Those debates continue - to Scrivener or not to Scrivener is quite the topic with long-form writers. And Final Draft is heavily discussed.

But the reason the debate is dying out is because the competition is dying out: Word won. And that doesn’t mean the app, it means all the Simonyi-type ways of thinking it brings with it: paragraph-level formatting with overrides, single frame with embeds, no visible codes beyond P-marks, output-dependent page definition, local fonts, etc.

It’s like if all editors were just vi variants and nobody was trying anything else any longer.

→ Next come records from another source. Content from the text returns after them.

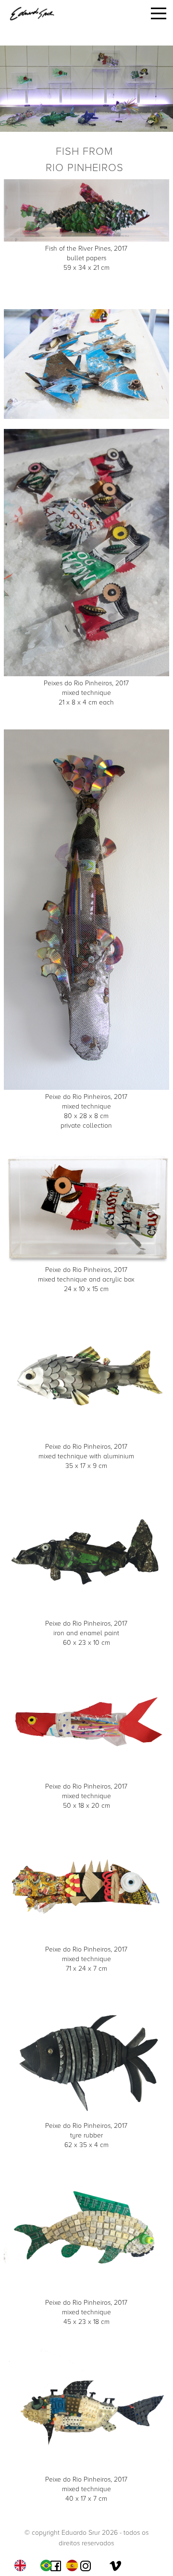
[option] (49, 2565)
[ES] (74, 2565)
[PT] (49, 2565)
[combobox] (23, 2565)
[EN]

Which is a damn shame, because there are an awful lot of alternative approaches to rich document creation that could be explored, especially now the printed page is probably the least important part of things, but developers don’t care (plain text obsessives, usually) and the industry doesn’t (because competing with Word and GDocs doesn’t make you rich).

Instead what action there would be in the space has moved to things like Notion. Which is great for note-takers, less so for writers.

zmix3 years ago

> Those debates continue - to Scrivener or not to Scrivener is quite the topic with long-form writers. And Final Draft is heavily discussed.

Where could I find such discussions? Do you remember any links?

kayodelycaon3 years ago

I’m in a couple of chats with writers. There are constant discussions about tools: Google Docs, Word, Apple Pages, Scrivener, and even vim with markdown and git.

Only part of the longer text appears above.